» PROBLEM TO WORK ON:
Write every entry out again, exactly as given.

###

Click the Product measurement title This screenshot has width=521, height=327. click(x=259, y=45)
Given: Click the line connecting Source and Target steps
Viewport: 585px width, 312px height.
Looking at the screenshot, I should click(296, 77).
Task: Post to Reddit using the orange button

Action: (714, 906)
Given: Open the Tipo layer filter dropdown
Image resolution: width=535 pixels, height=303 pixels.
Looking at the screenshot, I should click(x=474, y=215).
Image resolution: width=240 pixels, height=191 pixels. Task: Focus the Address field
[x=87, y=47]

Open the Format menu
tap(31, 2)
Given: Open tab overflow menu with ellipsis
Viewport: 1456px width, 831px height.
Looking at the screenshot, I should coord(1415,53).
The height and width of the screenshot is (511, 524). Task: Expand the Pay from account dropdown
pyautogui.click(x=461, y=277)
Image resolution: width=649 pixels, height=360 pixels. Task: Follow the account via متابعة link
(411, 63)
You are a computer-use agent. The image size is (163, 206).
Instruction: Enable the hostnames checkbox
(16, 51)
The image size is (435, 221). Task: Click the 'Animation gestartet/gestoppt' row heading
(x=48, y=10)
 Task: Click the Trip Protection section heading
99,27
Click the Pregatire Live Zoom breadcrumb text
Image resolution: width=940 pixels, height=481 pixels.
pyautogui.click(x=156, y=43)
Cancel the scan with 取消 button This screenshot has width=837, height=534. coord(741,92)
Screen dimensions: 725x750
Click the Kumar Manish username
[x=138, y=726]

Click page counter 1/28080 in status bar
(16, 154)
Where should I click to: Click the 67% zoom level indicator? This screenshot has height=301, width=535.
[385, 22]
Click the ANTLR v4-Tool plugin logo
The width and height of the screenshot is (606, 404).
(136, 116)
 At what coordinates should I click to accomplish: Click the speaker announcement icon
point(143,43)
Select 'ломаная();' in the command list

###

» YOUR SOLUTION:
Click the Product measurement title This screenshot has width=521, height=327. click(x=259, y=45)
Given: Click the line connecting Source and Target steps
Viewport: 585px width, 312px height.
Looking at the screenshot, I should click(296, 77).
Task: Post to Reddit using the orange button

Action: (714, 906)
Given: Open the Tipo layer filter dropdown
Image resolution: width=535 pixels, height=303 pixels.
Looking at the screenshot, I should click(x=474, y=215).
Image resolution: width=240 pixels, height=191 pixels. Task: Focus the Address field
[x=87, y=47]

Open the Format menu
tap(31, 2)
Given: Open tab overflow menu with ellipsis
Viewport: 1456px width, 831px height.
Looking at the screenshot, I should coord(1415,53).
The height and width of the screenshot is (511, 524). Task: Expand the Pay from account dropdown
pyautogui.click(x=461, y=277)
Image resolution: width=649 pixels, height=360 pixels. Task: Follow the account via متابعة link
(411, 63)
You are a computer-use agent. The image size is (163, 206).
Instruction: Enable the hostnames checkbox
(16, 51)
The image size is (435, 221). Task: Click the 'Animation gestartet/gestoppt' row heading
(x=48, y=10)
 Task: Click the Trip Protection section heading
99,27
Click the Pregatire Live Zoom breadcrumb text
Image resolution: width=940 pixels, height=481 pixels.
pyautogui.click(x=156, y=43)
Cancel the scan with 取消 button This screenshot has width=837, height=534. coord(741,92)
Screen dimensions: 725x750
Click the Kumar Manish username
[x=138, y=726]

Click page counter 1/28080 in status bar
(16, 154)
Where should I click to: Click the 67% zoom level indicator? This screenshot has height=301, width=535.
[385, 22]
Click the ANTLR v4-Tool plugin logo
The width and height of the screenshot is (606, 404).
(136, 116)
 At what coordinates should I click to accomplish: Click the speaker announcement icon
point(143,43)
Select 'ломаная();' in the command list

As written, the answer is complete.